Dr. Rod Handy, Dr. Andrew Herrmann, and Dr. Christy Lawson are set to present their Great Lectures on Feb. 7, 2025.

East Tennessee State University’s 2024-25 Great Lecture Series resumes on Friday, Feb. 7, with lectures by Drs. Rod Handy, Andrew Herrmann and Christy Lawson.

This lecture series celebrates and showcases the work of faculty recently promoted to full professor at ETSU. Faculty play an integral role in the mission of ETSU through their teaching, research and service, and this lecture series provides them an opportunity to share their work with the broader community.

The faculty will deliver their lectures at 2 p.m. on Friday, Feb. 7, in the East Tennessee Room on the second level of the D.P. Culp Student Center. It is free and open to the public.

Handy’s lecture is titled “The Professional Journey of an Environmental and Occupational Health Academician.” He joined the Department of Environmental and Occupational Health and Safety Sciences (formerly the Department of Environmental Health) as a full professor and chair in July 2023.  

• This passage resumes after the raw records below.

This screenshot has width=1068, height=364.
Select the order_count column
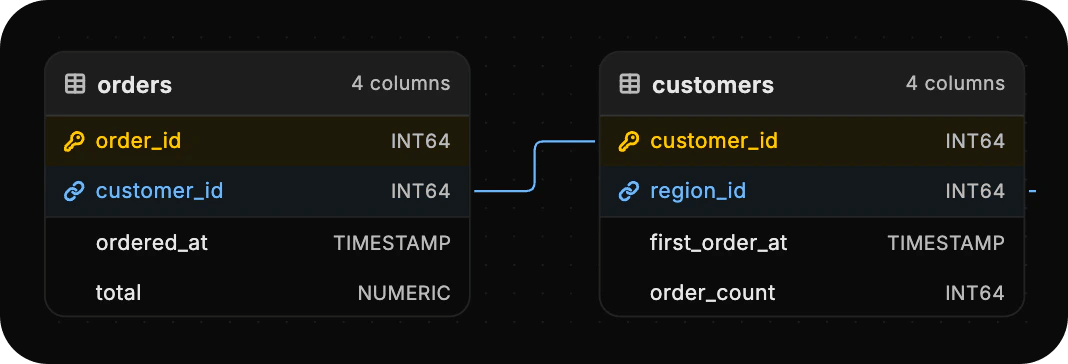click(812, 293)
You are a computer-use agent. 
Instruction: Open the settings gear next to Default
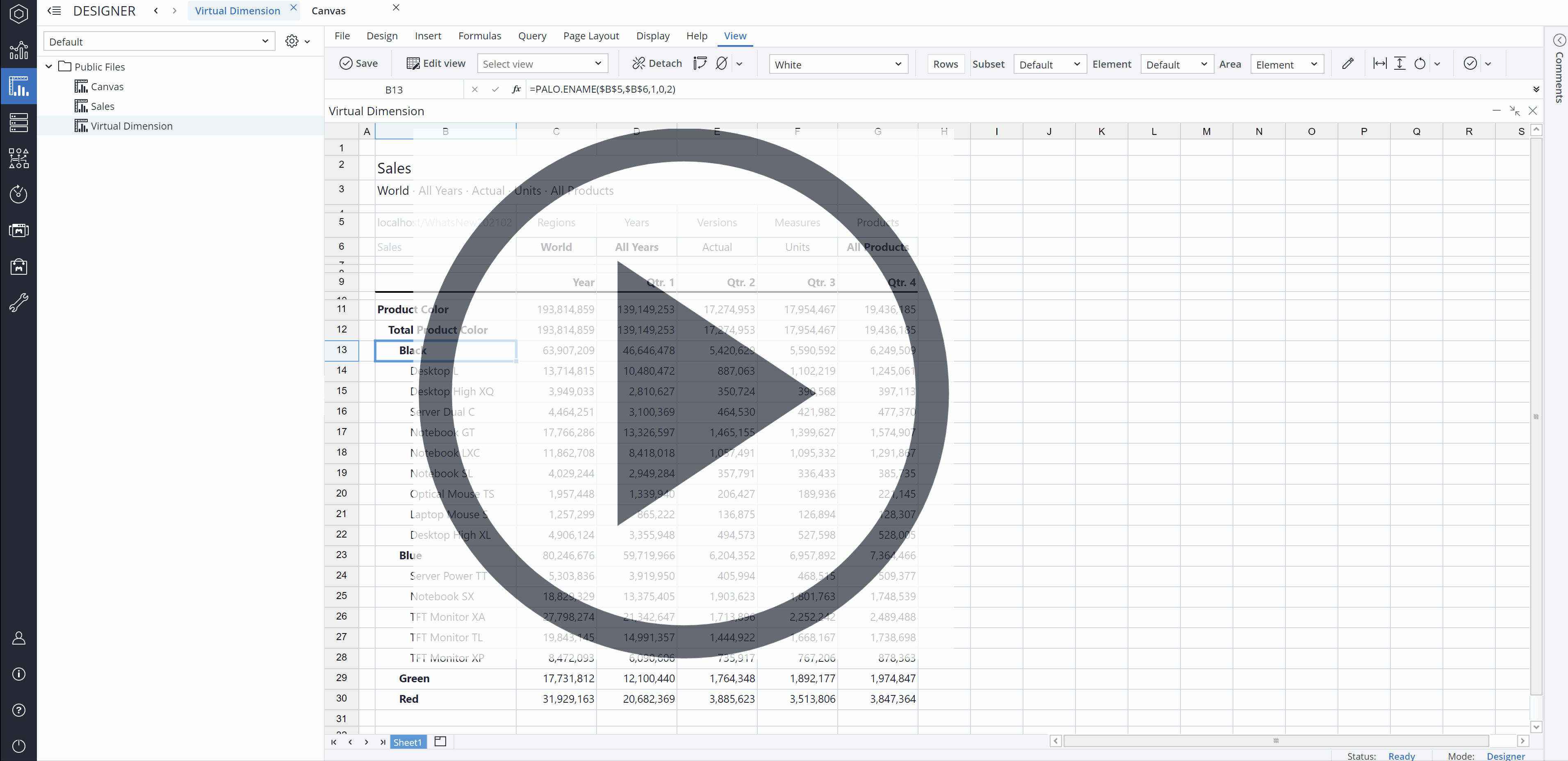pos(292,41)
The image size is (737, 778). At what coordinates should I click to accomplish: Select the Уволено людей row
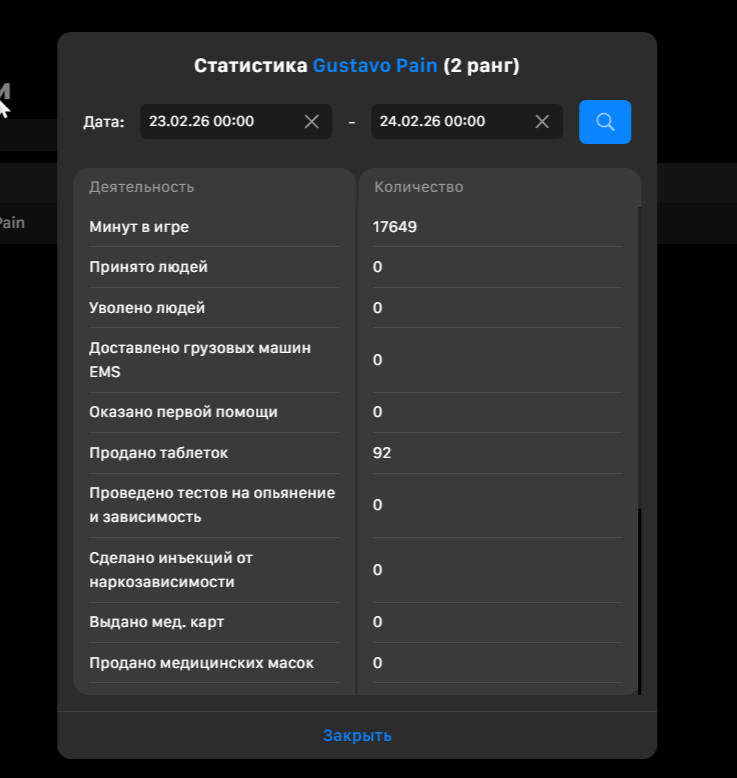tap(355, 308)
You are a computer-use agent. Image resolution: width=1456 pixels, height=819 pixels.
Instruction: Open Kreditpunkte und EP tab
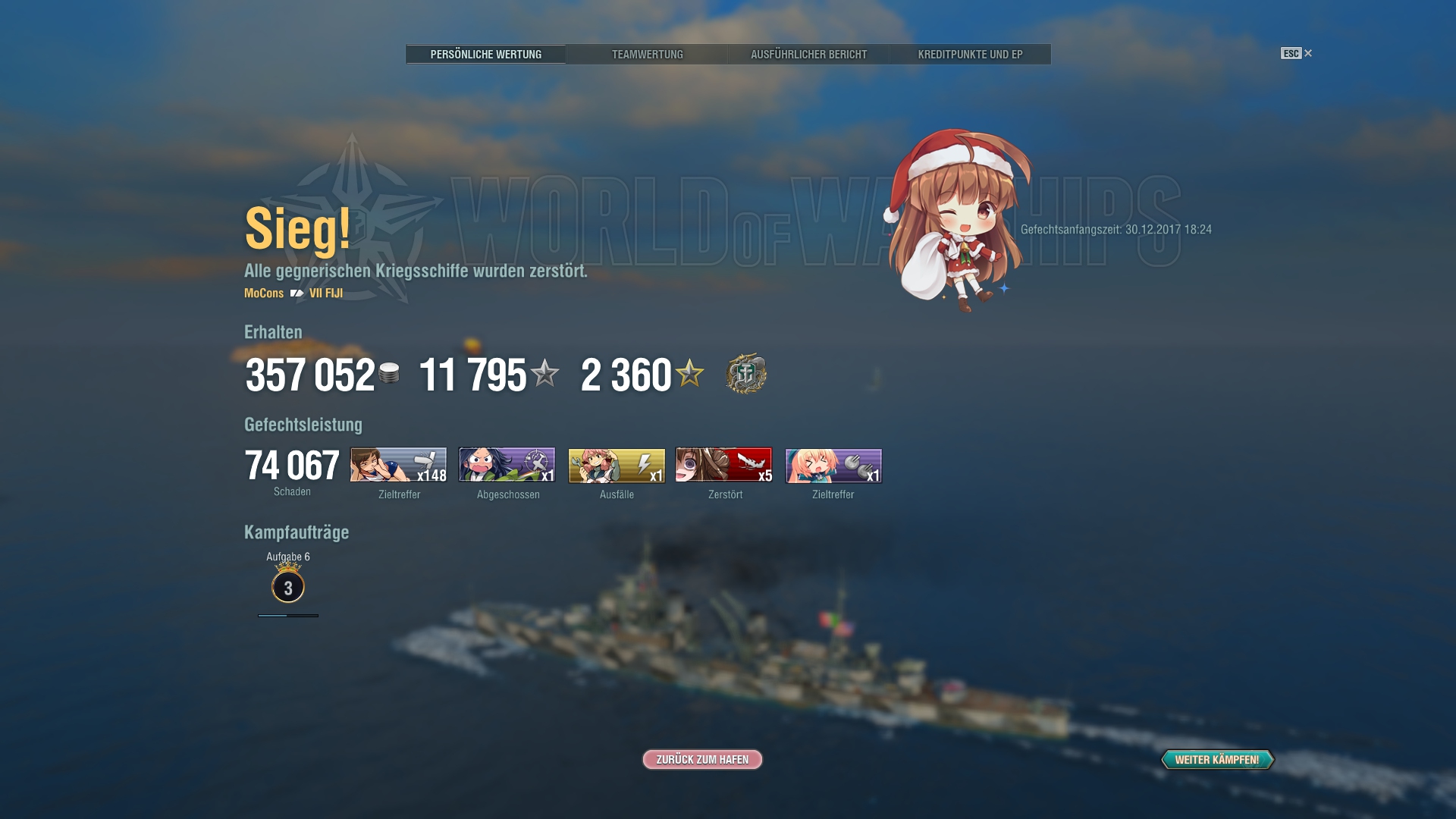tap(970, 55)
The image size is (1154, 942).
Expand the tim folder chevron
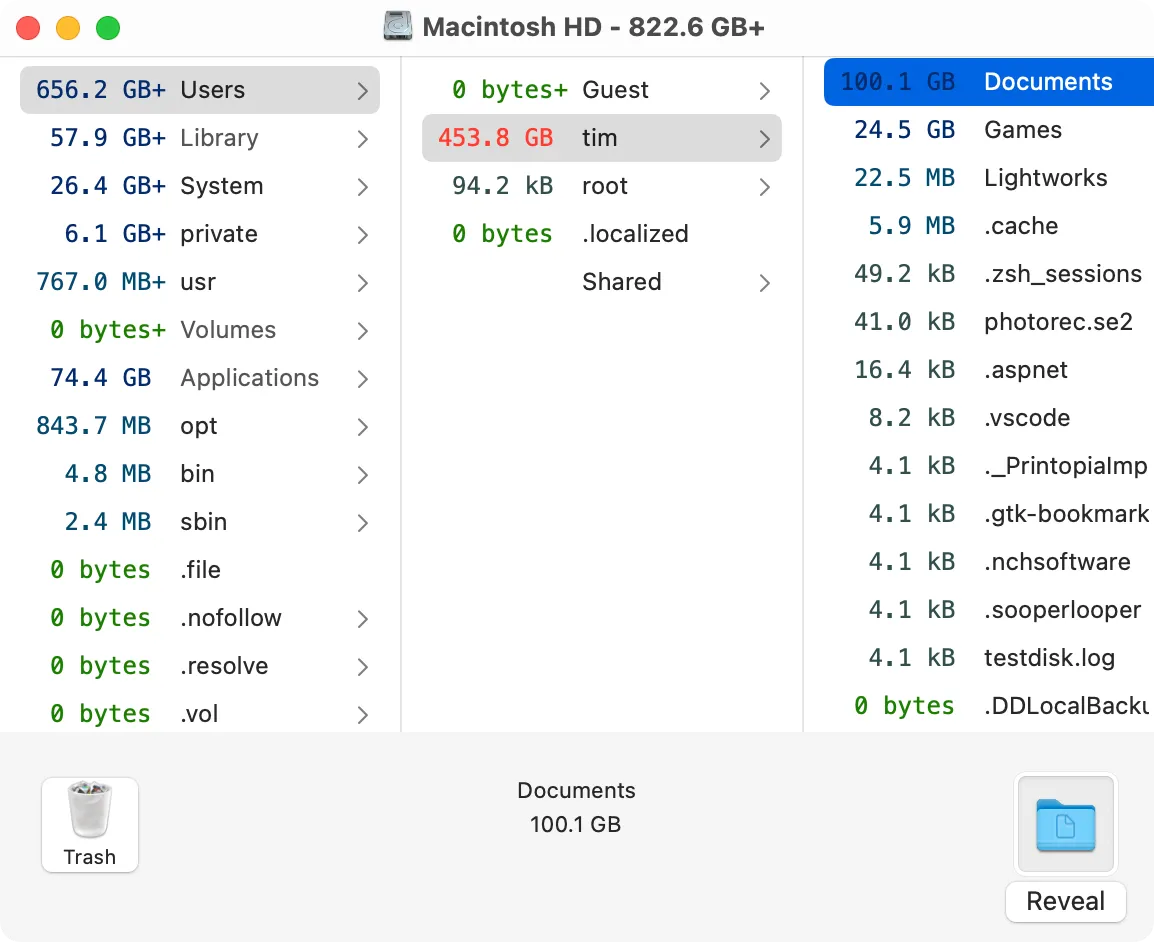coord(765,138)
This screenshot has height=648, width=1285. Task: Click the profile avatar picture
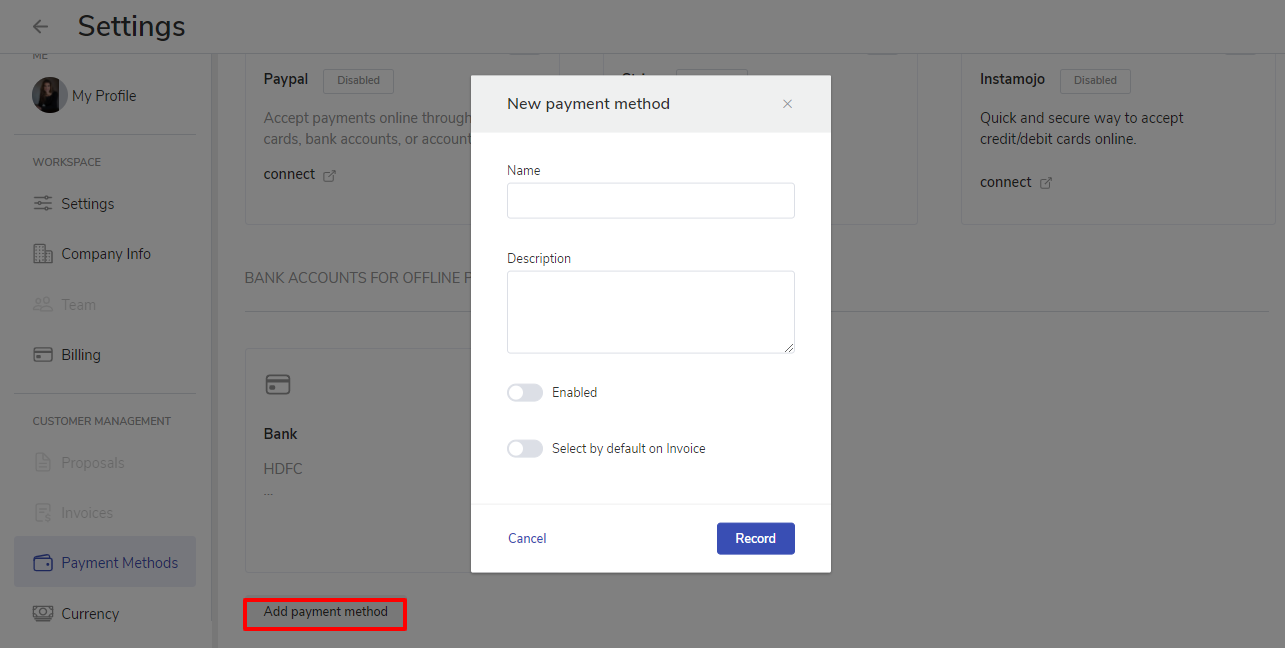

His current research interests are in thermal stress assessment, real-time contaminant measurement and characterization and indoor environmental quality. Over the last decade, Handy’s funded research efforts have included such partners as the National Institute of Health, the National Institute of Occupational Health and Safety, the U.S. Department of Energy, the U.S. Occupational Health and Safety Administration and the U.S. Environmental Protection Agency.  

Herrmann serves as professor and associate chair in the Department of Communication Studies and Storytelling in the College of Arts and Sciences. His lecture is titled “Autoethnography as Applicable Critical Research.”

His work studies personal narrative and identity within organizational and popular culture contexts. He is co-editor (with Art Herbig) of the “Communication Perspectives on Popular Culture” book series for Lexington Press, which has published 13 books so far. In 2020, he edited the award-winning “Routledge International Handbook of Organizational Autoethnography.” Also in 2020, he launched the “Journal of Autoethnography” (with Tony Adams), published by University of California Press. In 2024, he and Tony Adams co-authored “Assessing Autoethnography,” a text to help explain critical storytelling to larger audiences. 

Lawson, a professor of Surgery at ETSU Quillen College of Medicine, is a trauma, critical care and acute care surgeon. Her lecture is titled “Ripples in Deep Water: The Impact of Mentorship in Medicine.”

Lawson’s mother went back to nursing school when she was in high school, and she remembers doing her homework during night school anatomy classes. This influence, a few key teachers and a strategically placed surgical mission project in Honduras inspired Lawson to work hard and opened the horizon of medical school. 

She obtained her bachelor’s degree at Berry College and then went to the Medical College of Georgia, before landing in surgical residency at the University of Tennessee in Knoxville. She trained there for residency and fellowship and spent the first several years of her surgical practice there prior to moving to Johnson City and finding her home at ETSU in 2018. 

For disability accommodations, call the ETSU Office of Disability Services at (423) 439-8346.


East Tennessee State University was founded in 1911 with a singular mission: to improve the quality of life for people in the region and beyond. Through its world-class health sciences programs and interprofessional approach to health care education, ETSU is a highly respected leader in rural health research and practices. The university also boasts nationally ranked programs in the arts, technology, computing, and media studies. ETSU serves approximately 14,000 students each year and is ranked among the top 10 percent of colleges in the nation for students graduating with the least amount of debt.